(Text section)
>> begin
Mike, the hostel owner, came out occasionally to make sure that we were both being entertained, and also to do regular chores like vacuuming the pool :) he and I chatted for most of the time, things from why Detroit is such a sucky city to why girls spend so much time with their boyfriends (his daughter was the guilty party in this). Towards the beginning of the evening, the Aussie chick left to catch a late ferry and I was pretty much alone. There was one more girl in my dorm but she didn't show back up until nearly midnight. I kept myself occupied by chatting with Mike some more, going to the local market for dinner food, and then listening to music for the rest of the evening.
The next day, I woke up bright and early meaning to make the most of my time. Since it was so bright and early, I went back to sleep! When I did wake up again, I realized that the wind had stopped and immediately grabbed my towel with a book before I headed out to the beach.
People wander the beach trying to sell anything, from sunglasses to...to tattoos. Really, there was a guy walking around holding a portfolio of designs, asking "Tattoo? Tattoo?" I had found "Notes from the Underground" by Dochetvesky (I'm messing his name up so bad, but that's what he gets for being a Russian) and soon established a routine: read for about 30 minutes, at which point I would begin to feel uncomfortably hot, and then go dive into the cool, cool water of the sea.
The water felt like delicious ice against my heated skin each time I dived in and kept me cool for that next 30 minutes before I dived back in again. It was also so unbelievably clear -- I could see my toes as I swam out, which is an enormous improvement over both east and west coast beaches (not counting Miami Beach, which is a beautiful abnormality in itself).
I got back to my hostel in the early afternoon, in time to see the last girl in the dorm off as she left to catch her ferry, took a nap, and then returned to the beach to finish my book. Instead of reading, though, I struck up a conversation with an Athenian man that went through the Greek economy, different products of Greece, the future of the world's economy...a lot of random money talk. He was a hotel worker come to the island for the tourist season. I left as the sun went down and got back to my now private room, listening to more music, reading until I was tired, and then dropping into a very uncomfortable sleep where I dreamed Russian tragedies.
This morning I woke up and packed all my things slowly, feeling no rush to get ready to go. I checked out and Mike insisted on giving me a ride to the capital. It was a 15 minute ride and saved me about 3€ in bus fare. We had nothing but good conversation the entire time over there and he told me that if I ever wanted to come back to the island, to just email him and "no matter what, no matter if I got no room, if all my rooms are booked, I'll find a place for you." And my family, he added, since I'd mentioned how much I wished they could experience the island.
>> end
(Source records)
>> begin
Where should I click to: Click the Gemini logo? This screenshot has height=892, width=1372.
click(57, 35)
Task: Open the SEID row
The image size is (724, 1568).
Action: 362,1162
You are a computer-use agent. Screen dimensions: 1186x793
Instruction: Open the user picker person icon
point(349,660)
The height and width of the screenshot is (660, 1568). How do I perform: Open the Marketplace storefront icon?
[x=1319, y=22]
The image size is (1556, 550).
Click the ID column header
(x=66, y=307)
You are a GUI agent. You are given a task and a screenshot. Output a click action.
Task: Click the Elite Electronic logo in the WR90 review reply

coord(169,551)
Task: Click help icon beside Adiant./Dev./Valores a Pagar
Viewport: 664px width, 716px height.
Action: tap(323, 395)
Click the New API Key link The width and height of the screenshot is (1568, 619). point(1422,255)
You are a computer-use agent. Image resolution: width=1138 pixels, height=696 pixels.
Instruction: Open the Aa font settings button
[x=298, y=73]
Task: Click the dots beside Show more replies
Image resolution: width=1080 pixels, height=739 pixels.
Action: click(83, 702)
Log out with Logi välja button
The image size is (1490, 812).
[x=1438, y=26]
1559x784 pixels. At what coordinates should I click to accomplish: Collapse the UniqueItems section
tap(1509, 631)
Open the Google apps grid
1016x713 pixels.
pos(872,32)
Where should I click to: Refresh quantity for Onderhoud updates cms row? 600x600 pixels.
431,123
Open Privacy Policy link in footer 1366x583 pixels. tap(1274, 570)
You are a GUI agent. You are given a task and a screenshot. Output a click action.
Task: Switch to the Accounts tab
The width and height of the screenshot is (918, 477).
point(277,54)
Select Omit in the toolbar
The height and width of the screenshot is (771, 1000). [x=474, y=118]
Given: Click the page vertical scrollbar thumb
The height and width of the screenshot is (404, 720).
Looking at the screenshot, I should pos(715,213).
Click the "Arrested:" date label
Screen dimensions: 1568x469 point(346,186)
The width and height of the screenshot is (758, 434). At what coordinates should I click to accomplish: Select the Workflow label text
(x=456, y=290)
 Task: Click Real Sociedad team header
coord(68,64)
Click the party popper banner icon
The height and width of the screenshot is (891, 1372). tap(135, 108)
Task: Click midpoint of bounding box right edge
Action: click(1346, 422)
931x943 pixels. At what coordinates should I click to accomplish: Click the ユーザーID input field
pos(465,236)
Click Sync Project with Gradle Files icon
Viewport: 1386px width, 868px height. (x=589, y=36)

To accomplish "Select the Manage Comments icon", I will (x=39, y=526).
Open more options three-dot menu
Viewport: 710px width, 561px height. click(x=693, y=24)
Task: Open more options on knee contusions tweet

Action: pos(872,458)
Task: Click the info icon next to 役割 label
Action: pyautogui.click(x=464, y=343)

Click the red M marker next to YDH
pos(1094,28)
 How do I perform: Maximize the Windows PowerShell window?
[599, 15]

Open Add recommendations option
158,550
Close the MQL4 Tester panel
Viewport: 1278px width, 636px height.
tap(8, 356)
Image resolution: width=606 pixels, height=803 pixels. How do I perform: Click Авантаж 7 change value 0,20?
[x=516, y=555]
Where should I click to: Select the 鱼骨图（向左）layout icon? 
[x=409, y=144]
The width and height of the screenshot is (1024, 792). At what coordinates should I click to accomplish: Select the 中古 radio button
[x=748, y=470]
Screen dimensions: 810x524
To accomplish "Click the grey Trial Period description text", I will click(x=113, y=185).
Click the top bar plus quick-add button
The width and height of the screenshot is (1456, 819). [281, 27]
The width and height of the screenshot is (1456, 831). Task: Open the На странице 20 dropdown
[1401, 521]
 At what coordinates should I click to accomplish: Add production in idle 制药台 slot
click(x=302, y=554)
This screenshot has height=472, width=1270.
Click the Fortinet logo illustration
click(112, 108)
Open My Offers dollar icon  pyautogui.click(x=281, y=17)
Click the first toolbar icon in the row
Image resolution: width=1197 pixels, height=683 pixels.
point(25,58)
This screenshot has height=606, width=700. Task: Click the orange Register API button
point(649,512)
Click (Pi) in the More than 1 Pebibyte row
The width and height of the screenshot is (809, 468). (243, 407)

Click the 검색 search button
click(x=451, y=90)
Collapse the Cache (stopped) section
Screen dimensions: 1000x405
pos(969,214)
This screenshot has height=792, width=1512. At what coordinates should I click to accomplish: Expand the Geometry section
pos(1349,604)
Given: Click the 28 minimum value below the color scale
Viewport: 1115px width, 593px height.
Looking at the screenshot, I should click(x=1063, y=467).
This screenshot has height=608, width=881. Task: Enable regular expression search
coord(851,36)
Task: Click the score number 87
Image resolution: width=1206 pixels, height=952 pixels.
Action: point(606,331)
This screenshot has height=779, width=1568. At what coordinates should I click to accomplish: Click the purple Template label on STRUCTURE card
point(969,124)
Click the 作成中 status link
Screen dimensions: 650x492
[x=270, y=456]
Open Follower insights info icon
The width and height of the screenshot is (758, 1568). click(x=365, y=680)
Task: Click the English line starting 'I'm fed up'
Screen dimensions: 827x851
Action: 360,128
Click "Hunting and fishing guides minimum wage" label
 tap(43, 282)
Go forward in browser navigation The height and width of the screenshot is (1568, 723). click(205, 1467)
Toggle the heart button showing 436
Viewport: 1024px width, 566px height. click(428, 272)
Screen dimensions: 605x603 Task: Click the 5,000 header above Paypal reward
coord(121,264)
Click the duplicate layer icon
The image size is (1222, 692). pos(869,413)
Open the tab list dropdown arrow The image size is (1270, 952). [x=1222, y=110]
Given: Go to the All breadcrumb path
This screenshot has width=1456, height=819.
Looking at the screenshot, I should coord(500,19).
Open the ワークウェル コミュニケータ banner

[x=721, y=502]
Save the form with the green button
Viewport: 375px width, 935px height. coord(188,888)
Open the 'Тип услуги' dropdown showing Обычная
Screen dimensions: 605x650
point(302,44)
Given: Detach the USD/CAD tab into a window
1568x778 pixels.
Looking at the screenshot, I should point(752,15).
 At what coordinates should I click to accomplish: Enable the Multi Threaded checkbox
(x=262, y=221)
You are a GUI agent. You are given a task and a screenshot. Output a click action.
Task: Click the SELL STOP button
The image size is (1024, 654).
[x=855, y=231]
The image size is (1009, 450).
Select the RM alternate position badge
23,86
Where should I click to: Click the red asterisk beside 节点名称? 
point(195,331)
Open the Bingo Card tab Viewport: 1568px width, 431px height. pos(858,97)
>> end
(Stated goal 1) Please repeat the stretch of the records from the line containing "Click (Pi) in the More than 1 Pebibyte row" through the line containing "Action: point(606,331)", word for word.
(Stated goal 2) Continue the account of the island hostel stay from its last sentence.

(Task result 1)
Click (Pi) in the More than 1 Pebibyte row
The width and height of the screenshot is (809, 468). (243, 407)

Click the 검색 search button
click(x=451, y=90)
Collapse the Cache (stopped) section
Screen dimensions: 1000x405
pos(969,214)
This screenshot has height=792, width=1512. At what coordinates should I click to accomplish: Expand the Geometry section
pos(1349,604)
Given: Click the 28 minimum value below the color scale
Viewport: 1115px width, 593px height.
Looking at the screenshot, I should click(x=1063, y=467).
This screenshot has height=608, width=881. Task: Enable regular expression search
coord(851,36)
Task: Click the score number 87
Image resolution: width=1206 pixels, height=952 pixels.
Action: point(606,331)

(Task result 2)
It was only about 11:30am by the time I got to the capital, almost 4 hours before my ferry was supposed to depart. I spent the time walking around, seeing things I hadn't seen yet, exploring all the ridiculously expensive shops that were obviously tourist traps. I grabbed another gyro for lunch and sat down in a window sill to watch the sail boats go by...only to get shoo-ed away by the shop owner whose window sill it had turned out to be. I caught a bus to the port and made it on to my ferry, sitting next to four older ladies. When I found out that, unlike my last ferry, this one would not allow passengers to stand out on the deck as we sailed to our destination, I grumpily put on my headphones and drifted into an afternoon nap.
The ferry had one quick stop at the island of Ios before continuing on to Athens. At this stop, the lady sitting beside me left and was replaced by one heavily accented Aussie. He, too, had his headphones on, plugged into his own iPhone. I asked him what he was listening to, and for the next four hours we had a very good conversation. He was leaving a group of friends behind on Ios since he had to get back to his dentist school. He was about six months away from graduating and very excited about it. He was also carrying around the autobiography of the lead singer from the Rolling Stones rock band and we spent a lot of time talking about music.
Towards the end of the ride, as the ferry slowed down and approached the port, the deckhands allowed passengers to stand out on the deck. I grabbed my Aussie and out we went, watching the land smoothly slide alongside us, watching the other ferry boats steam past towards the open sea, and commenting about the different beautiful sights we both observed. My Aussie was very funny, very quick with the reply, and very easy to talk to. I never got his name, though, and we parted with just a quick hug, going opposite directions.
I wandered to the metro, having scribbled down some quick notes on how to get to my hostel, and had a shock to my system when the rail runner made an announcement that, "due to technical difficulties, the last stop of this train will be at Thessio," which was one stop too early for my directions. There were no other explanations or alternative routes given to us passengers, just the notice repeated at every stop up to that last station, and then once the train reached Thessio we were all unceremoniously dumped out.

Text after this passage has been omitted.